Task directions: Rewrite the part of the items below that starts with the line containing "Task: Click the yellow warning icon" and runs to the end of the items as a numbered list. Leave out blank lines and pictures.

Dataset entries
* * *

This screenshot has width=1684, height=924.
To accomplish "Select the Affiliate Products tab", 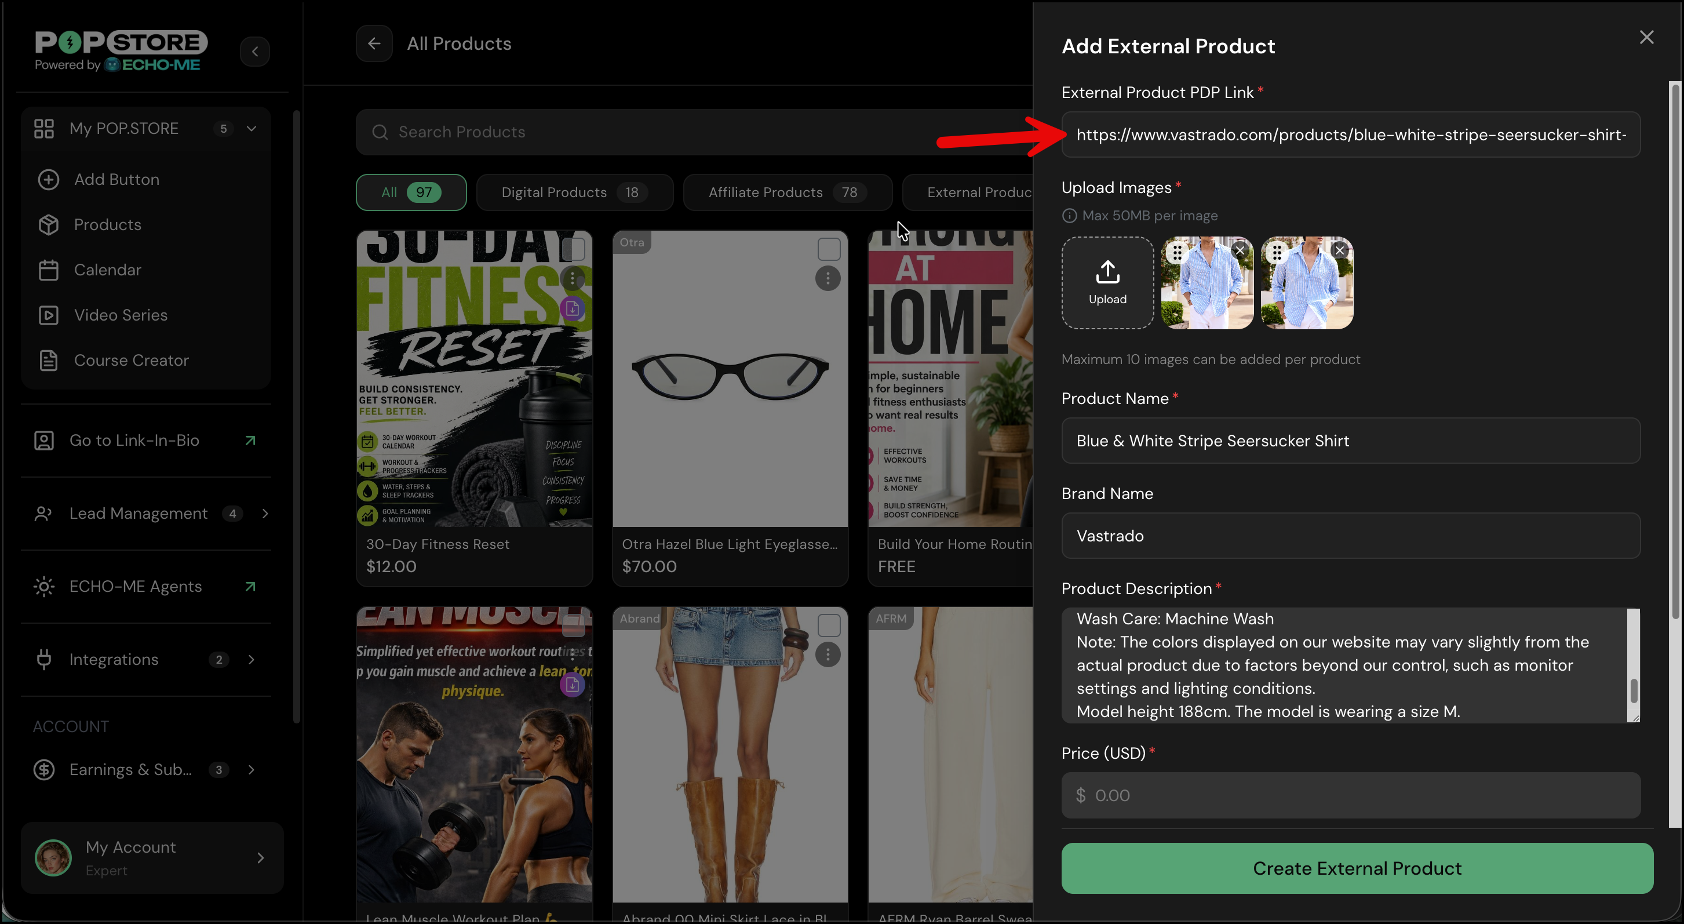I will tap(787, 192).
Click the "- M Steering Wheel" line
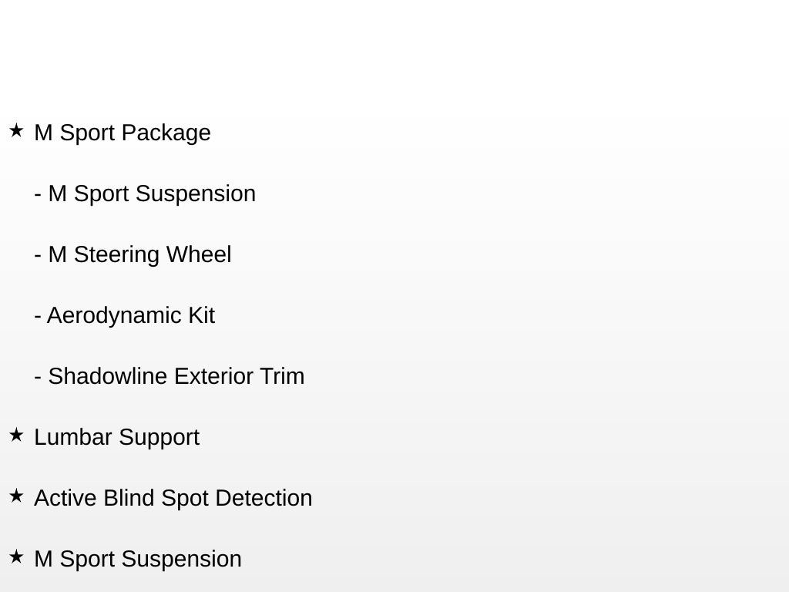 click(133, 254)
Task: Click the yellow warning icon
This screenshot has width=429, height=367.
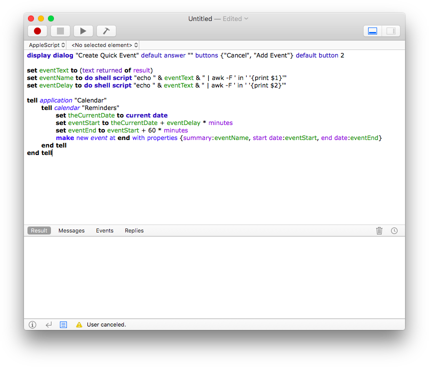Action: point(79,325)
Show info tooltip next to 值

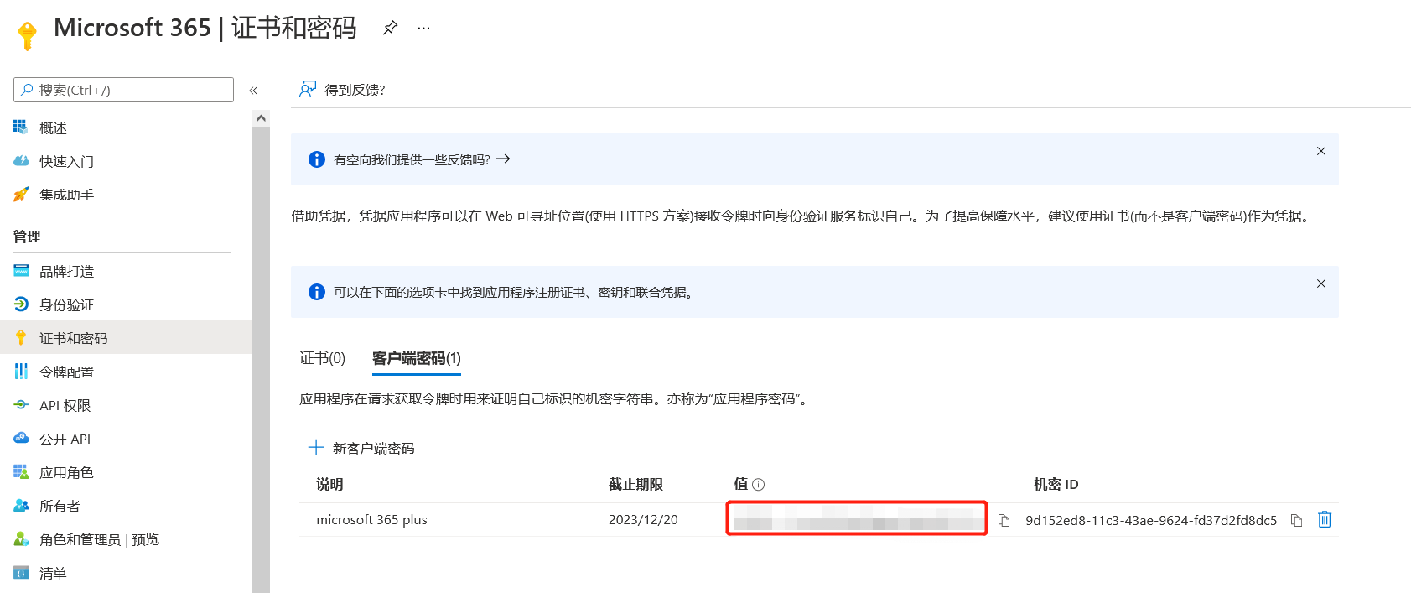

* * *

Result for this task:
1. Task: Click the yellow warning icon
2. This screenshot has width=429, height=367.
3. Action: point(79,325)
4. Show info tooltip next to 值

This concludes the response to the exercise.